-- BEGIN --

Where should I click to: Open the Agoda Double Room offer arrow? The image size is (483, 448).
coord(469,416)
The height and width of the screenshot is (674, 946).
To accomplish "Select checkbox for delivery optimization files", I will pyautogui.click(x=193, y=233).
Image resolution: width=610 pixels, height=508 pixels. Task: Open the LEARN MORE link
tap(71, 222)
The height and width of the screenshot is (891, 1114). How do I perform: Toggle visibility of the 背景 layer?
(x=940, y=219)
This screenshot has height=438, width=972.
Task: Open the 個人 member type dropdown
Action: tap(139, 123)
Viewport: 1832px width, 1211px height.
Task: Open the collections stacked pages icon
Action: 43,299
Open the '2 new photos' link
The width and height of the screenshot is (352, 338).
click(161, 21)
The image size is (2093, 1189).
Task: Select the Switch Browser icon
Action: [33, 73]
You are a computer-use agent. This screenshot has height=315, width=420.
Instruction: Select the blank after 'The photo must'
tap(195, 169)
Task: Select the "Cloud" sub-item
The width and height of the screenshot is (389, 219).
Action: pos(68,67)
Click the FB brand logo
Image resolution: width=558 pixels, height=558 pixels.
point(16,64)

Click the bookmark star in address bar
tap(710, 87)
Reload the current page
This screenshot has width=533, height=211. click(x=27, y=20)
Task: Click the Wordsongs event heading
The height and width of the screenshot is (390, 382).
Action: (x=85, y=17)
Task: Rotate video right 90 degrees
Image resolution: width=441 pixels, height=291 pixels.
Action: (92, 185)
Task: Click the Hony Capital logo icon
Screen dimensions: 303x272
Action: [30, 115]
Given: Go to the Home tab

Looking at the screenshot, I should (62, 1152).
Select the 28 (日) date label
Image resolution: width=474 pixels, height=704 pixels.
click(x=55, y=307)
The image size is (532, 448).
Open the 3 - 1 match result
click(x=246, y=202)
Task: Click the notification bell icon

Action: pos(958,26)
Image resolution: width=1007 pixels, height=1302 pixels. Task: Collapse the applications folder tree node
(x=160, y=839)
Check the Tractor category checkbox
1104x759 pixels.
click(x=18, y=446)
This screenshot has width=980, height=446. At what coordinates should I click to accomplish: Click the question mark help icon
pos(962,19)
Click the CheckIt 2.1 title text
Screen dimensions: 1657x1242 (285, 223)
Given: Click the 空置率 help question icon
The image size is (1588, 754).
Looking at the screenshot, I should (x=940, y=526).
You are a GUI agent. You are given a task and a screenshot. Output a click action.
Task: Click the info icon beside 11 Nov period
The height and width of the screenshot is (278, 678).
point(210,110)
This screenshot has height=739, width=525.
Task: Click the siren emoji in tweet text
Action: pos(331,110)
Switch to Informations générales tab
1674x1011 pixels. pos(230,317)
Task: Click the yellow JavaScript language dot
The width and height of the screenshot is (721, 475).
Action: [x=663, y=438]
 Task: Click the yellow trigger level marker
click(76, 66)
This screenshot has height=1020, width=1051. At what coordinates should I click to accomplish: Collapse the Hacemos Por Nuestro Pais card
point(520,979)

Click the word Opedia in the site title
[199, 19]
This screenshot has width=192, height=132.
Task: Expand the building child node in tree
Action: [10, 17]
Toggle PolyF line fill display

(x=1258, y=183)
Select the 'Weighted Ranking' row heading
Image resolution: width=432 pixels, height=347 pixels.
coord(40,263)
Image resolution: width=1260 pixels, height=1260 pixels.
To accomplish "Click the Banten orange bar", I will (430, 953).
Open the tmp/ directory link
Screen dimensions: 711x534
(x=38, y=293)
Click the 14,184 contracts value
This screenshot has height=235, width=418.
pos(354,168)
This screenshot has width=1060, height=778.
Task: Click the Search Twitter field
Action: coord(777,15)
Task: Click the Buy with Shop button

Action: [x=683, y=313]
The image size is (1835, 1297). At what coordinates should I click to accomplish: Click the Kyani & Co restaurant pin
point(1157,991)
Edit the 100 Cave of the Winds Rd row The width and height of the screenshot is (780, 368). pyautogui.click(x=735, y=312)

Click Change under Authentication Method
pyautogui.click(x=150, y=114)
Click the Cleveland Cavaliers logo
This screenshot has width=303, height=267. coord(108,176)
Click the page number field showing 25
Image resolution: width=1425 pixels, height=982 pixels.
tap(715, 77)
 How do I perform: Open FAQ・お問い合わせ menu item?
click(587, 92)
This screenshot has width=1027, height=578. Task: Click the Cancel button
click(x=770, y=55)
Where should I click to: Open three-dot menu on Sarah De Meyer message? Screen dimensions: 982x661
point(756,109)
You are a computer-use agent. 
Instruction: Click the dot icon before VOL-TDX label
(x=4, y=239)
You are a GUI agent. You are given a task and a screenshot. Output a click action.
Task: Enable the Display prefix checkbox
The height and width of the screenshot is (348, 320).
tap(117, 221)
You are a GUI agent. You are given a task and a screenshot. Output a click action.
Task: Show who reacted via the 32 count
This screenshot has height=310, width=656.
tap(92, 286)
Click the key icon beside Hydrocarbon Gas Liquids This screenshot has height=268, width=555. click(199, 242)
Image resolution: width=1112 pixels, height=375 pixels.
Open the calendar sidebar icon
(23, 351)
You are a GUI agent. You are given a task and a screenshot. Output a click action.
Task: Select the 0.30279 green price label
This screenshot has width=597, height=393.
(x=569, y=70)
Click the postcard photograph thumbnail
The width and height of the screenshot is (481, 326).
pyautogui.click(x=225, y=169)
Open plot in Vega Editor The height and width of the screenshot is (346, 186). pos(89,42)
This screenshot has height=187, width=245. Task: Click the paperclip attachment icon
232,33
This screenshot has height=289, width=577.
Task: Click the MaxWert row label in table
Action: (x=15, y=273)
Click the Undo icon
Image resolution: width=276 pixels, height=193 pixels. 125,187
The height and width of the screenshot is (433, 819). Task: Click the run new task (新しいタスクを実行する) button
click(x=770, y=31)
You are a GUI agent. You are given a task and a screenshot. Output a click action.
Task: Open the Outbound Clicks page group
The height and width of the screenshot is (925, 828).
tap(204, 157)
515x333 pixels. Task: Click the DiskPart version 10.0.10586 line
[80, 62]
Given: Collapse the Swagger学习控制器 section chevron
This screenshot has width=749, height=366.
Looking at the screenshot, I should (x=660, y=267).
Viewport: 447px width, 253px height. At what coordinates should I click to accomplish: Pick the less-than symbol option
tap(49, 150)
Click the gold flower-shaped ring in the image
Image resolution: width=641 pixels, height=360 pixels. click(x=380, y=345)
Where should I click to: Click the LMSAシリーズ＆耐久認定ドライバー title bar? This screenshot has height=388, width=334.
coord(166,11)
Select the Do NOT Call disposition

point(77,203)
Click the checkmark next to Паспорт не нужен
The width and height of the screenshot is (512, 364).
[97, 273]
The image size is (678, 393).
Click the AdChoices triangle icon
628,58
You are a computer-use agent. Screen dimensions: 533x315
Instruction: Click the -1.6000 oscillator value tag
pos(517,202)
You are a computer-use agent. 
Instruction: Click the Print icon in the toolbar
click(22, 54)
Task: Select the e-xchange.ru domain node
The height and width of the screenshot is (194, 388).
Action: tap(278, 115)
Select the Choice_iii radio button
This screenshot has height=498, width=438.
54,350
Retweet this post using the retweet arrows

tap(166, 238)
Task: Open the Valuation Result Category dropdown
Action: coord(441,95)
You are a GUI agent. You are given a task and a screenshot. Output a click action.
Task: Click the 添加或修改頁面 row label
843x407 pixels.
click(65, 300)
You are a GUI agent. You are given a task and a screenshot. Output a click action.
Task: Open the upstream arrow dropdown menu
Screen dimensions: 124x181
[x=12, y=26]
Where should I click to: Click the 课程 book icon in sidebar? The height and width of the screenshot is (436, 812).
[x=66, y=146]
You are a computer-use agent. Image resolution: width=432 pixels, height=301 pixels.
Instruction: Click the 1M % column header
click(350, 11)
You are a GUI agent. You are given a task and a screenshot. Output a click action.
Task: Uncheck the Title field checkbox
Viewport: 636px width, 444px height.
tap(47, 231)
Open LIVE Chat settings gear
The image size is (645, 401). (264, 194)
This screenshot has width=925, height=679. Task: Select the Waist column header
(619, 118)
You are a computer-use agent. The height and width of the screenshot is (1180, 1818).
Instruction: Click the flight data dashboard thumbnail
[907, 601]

-- END --

* [Written request]: Rewrite the lines from the one containing "Task: Click the Buy with Shop button" up to and including the one containing "This screenshot has width=303, height=267." as a Markdown table with columns Row and Line, where Row holds a running number and Line holds the line, leaving out blank lines.

* [Written solution]:
| Row | Line |
|---|---|
| 1 | Task: Click the Buy with Shop button |
| 2 | Action: [x=683, y=313] |
| 3 | The image size is (1835, 1297). At what coordinates should I click to accomplish: Click the Kyani & Co restaurant pin |
| 4 | point(1157,991) |
| 5 | Edit the 100 Cave of the Winds Rd row The width and height of the screenshot is (780, 368). pyautogui.click(x=735, y=312) |
| 6 | Click Change under Authentication Method |
| 7 | pyautogui.click(x=150, y=114) |
| 8 | Click the Cleveland Cavaliers logo |
| 9 | This screenshot has width=303, height=267. coord(108,176) |